With the exception of water, nitrogen is the most limiting compound for plant growth and production. Despite being found in abundance in the Earth's atmosphere as molecular dinitrogen (N2), it is unavailable to plants which can only use reduced forms of this element, such as ammonia (NH3). A very specialized group of prokaryotes, named diazotrophs, are able to carry out the conversion of gaseous N2 into ammonia in a process known as biological nitrogen fixation (BNF), discovered by Martinus Beijerinck in 1901. The BNF process had a major breakthrough in the early 1970's during the oil crisis, when the price of petroleum rose vertiginously, thus affecting the prices of production and transportation of chemical fertilizers. With the aid of BNF plants can readily assimilate NH3 to produce important biomolecules such as proteins, nucleic acids, ATP, chlorophyll, among others. Diazotrophic microorganisms include aquatic cyanobacteria and free-living bacteria in soil, but a variety of these prokaryotes form associative relationships with plants, and most interestingly, a few have developed an interdependent symbiosis with their hosts, especially legumes, in which specialized structures (nodules) where BNF takes place are formed in the roots. The infection process in which soil bacteria interact with their plant hosts is very complex and yet not fully understood. In the case of nodulating diazotrophs, it is known that exopolysaccharides (EPS) and lipochitooligosaccharides (LCO) that are released in the surrounding microbe environment have paramount importance in all different stages of infection, as well as on the stimulation of cell division in the plant causing the nodule to form in legumes.
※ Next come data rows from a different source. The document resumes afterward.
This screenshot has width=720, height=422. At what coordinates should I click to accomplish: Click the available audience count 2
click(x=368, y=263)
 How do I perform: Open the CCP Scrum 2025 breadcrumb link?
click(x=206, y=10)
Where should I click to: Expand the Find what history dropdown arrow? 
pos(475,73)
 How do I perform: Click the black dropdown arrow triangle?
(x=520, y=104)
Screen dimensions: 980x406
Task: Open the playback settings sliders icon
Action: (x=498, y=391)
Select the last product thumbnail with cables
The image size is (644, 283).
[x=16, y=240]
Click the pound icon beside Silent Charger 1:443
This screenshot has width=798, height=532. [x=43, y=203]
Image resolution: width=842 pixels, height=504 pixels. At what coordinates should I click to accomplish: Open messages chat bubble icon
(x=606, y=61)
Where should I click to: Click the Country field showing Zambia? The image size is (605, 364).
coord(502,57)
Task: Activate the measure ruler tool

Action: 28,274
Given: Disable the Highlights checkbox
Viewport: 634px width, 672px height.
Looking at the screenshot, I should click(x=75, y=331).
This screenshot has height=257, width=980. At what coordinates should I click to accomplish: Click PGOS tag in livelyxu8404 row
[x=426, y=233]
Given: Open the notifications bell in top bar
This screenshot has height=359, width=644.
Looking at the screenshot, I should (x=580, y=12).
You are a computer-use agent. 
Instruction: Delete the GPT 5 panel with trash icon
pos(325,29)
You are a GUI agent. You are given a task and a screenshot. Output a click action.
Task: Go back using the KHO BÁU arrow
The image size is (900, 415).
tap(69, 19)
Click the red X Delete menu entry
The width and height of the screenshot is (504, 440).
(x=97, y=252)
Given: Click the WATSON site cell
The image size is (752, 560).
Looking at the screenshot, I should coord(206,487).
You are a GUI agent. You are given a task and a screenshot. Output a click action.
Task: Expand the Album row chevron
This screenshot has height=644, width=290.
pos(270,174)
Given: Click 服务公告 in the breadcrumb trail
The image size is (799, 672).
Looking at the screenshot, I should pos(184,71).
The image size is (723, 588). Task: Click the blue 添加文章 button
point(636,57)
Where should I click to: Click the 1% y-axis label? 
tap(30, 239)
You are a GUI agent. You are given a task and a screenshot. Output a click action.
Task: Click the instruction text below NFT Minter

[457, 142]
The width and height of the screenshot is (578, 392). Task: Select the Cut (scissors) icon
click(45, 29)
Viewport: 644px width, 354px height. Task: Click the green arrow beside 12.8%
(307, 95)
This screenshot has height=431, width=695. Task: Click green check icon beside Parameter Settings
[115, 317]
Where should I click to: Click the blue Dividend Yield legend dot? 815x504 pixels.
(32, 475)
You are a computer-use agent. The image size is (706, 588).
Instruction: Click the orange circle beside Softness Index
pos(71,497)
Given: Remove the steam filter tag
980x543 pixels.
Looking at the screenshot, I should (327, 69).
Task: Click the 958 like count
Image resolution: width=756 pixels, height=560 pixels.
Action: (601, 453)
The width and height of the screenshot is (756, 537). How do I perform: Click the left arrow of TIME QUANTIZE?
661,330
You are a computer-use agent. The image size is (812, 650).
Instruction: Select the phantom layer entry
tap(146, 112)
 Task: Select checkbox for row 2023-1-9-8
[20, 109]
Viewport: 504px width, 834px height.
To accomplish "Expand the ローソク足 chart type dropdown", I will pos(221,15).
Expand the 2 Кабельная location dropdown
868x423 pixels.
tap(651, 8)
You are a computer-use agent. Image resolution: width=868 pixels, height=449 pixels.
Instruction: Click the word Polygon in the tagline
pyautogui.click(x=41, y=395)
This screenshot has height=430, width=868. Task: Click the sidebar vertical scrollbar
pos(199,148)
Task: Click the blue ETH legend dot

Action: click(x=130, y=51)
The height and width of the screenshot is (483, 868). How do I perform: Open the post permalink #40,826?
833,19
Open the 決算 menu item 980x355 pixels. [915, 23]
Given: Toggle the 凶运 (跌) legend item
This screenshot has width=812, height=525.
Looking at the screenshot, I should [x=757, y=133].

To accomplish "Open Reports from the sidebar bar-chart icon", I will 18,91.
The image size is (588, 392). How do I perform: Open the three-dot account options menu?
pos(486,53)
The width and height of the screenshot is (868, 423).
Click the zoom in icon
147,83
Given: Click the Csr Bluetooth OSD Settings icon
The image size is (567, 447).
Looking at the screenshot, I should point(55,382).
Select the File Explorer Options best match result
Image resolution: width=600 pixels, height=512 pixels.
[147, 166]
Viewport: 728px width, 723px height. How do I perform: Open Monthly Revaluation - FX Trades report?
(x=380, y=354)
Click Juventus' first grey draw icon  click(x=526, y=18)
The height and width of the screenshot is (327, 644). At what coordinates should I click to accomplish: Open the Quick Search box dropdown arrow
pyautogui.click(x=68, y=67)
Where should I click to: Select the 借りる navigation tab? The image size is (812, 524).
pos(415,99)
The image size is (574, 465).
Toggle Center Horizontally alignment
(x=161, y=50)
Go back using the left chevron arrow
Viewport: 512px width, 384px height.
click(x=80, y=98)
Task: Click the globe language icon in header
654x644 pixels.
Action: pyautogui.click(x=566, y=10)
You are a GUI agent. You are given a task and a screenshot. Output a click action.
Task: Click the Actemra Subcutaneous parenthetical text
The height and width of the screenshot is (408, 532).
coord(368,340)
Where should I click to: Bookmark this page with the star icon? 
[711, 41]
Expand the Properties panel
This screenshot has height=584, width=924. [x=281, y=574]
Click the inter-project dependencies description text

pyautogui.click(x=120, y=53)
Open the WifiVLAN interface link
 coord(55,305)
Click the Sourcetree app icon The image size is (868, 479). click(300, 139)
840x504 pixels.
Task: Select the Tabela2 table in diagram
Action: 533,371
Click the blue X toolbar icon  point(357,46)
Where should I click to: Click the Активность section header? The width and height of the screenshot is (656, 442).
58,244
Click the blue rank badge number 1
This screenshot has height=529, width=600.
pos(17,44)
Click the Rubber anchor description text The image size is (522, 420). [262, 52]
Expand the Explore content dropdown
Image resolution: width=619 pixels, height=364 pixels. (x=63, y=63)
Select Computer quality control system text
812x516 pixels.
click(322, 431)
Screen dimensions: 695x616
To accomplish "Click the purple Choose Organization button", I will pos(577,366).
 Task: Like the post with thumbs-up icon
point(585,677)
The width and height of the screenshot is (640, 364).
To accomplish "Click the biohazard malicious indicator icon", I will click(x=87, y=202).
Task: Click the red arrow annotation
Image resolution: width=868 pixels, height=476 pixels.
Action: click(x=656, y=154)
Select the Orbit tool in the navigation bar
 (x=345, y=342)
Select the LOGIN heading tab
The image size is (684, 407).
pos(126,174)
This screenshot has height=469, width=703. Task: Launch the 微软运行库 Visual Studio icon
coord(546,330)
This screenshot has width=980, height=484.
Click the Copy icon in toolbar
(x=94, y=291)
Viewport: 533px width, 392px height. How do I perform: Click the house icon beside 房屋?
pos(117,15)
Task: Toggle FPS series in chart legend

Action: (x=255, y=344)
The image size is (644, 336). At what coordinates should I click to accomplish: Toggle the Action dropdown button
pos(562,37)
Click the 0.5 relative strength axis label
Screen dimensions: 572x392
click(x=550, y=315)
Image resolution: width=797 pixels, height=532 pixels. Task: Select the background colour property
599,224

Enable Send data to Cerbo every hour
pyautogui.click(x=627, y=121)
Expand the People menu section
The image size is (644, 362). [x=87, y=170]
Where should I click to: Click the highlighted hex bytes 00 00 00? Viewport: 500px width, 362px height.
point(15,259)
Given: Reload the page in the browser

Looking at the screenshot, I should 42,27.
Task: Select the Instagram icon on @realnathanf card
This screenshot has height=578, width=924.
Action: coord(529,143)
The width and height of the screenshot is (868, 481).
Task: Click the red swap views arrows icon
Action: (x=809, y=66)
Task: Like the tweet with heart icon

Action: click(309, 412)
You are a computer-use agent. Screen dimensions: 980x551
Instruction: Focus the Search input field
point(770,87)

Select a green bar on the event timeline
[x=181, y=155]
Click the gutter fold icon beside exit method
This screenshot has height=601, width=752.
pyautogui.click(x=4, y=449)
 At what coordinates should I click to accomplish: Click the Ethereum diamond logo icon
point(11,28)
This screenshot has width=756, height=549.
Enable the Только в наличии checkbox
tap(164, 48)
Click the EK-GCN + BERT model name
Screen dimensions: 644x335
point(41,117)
In this mini-review, however, the focus is on the role of lipopolysaccharides (LPS) during the diazotroph-plant interaction, since these glycoconjugates are present on the outer membrane of these microorganisms and create an intimate “face-to-face” interaction between plant root-cells and nitrogen-fixing bacteria. Knowledge gained in the understanding of the molecular basis for these interactions may lead to improving the yield of economically important crops, as well as diminish the impact of chemical fertilizers on the environment by using nitrogen provided by BNF.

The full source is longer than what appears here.